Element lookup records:
--- Begin ---
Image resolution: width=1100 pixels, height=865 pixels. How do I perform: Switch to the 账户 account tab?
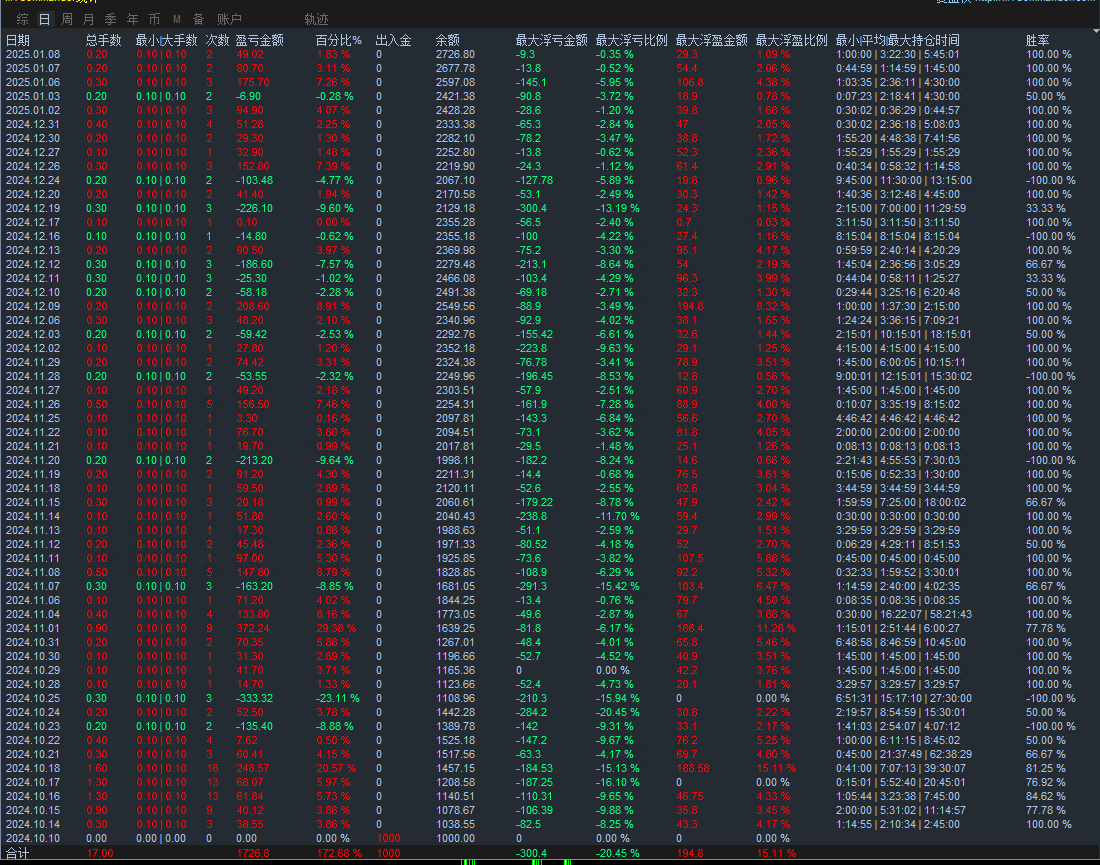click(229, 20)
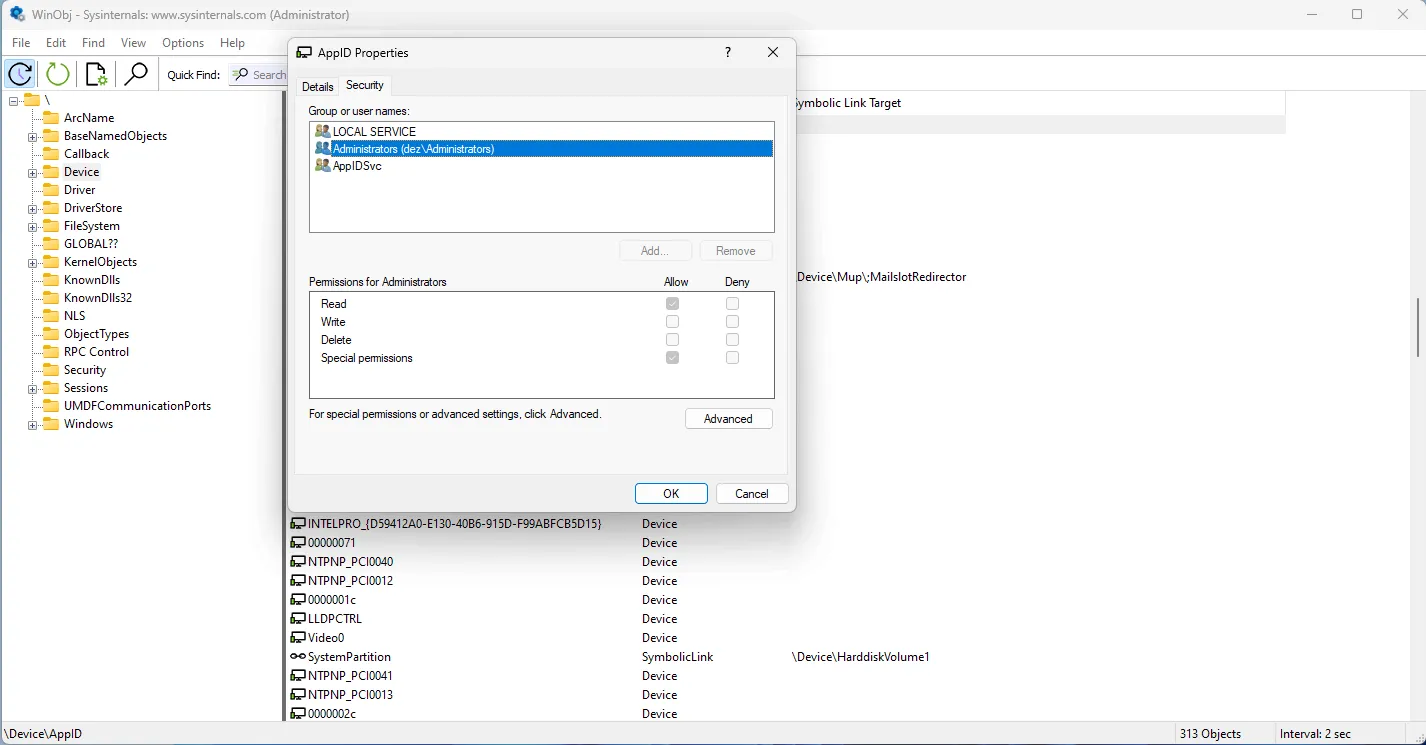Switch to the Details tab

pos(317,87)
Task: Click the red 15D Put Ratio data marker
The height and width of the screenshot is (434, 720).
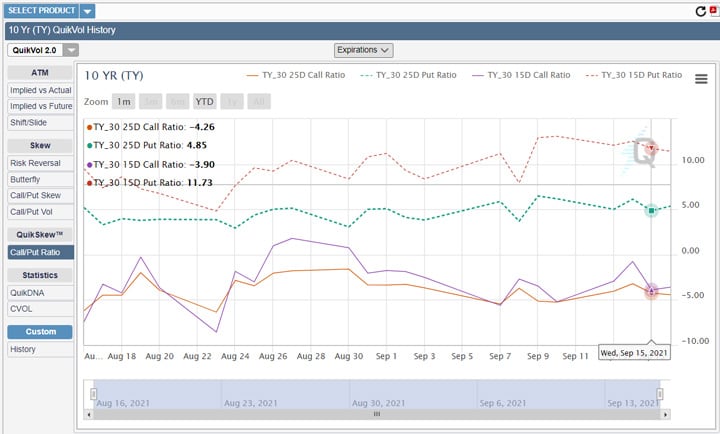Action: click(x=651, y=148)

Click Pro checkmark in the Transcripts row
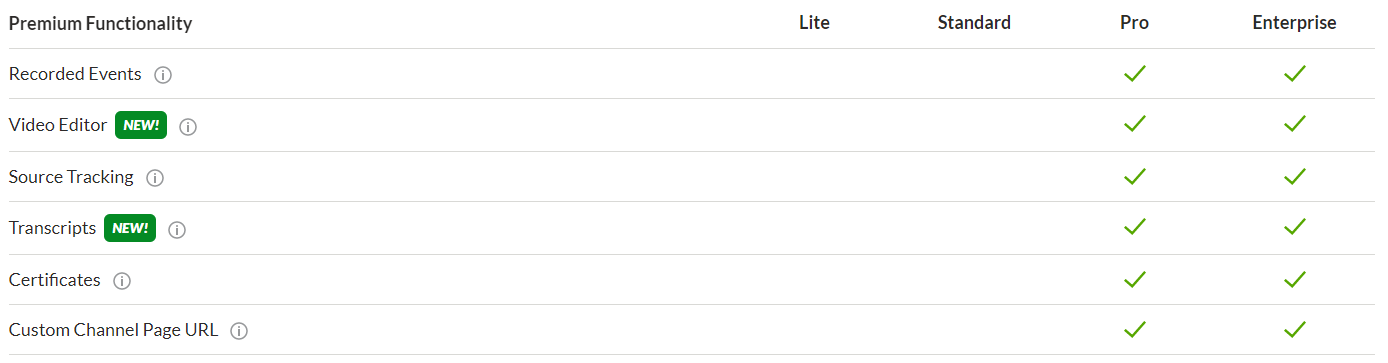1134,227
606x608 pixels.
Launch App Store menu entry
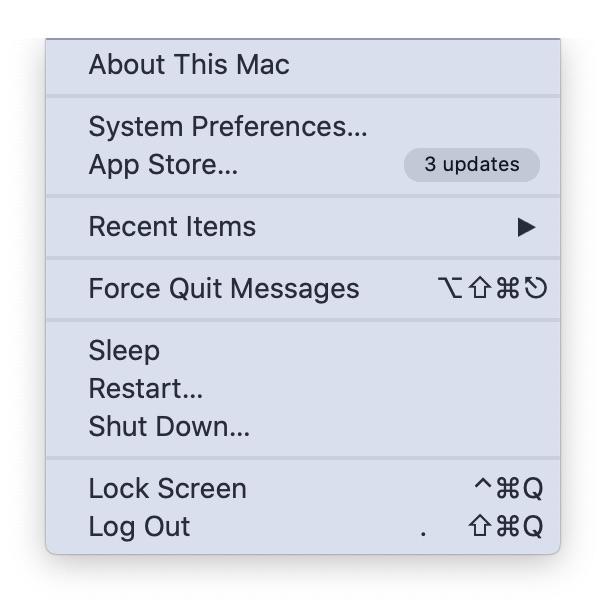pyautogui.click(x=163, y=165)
--- End ---
--- Begin ---
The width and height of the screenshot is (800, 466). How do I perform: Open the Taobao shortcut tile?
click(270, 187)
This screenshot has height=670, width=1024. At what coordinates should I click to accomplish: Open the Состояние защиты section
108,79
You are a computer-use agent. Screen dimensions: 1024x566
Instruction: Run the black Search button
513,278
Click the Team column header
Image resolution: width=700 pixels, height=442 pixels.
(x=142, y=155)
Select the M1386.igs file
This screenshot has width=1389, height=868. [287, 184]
--- End ---
Aim :: Retype the lines of the listing above, starting at the line that contains "Image resolution: width=1100" and ending at the line that contains "pyautogui.click(x=163, y=165)", with both of those lines included. Leave the pictures out of your answer.

Exercise result ::
Image resolution: width=1100 pixels, height=865 pixels. How do I perform: Switch to the 账户 account tab?
click(229, 20)
Switch to the Details tab

pos(317,87)
Task: Click the red 15D Put Ratio data marker
The height and width of the screenshot is (434, 720).
Action: click(x=651, y=148)

Click Pro checkmark in the Transcripts row
1134,227
606x608 pixels.
Launch App Store menu entry
pyautogui.click(x=163, y=165)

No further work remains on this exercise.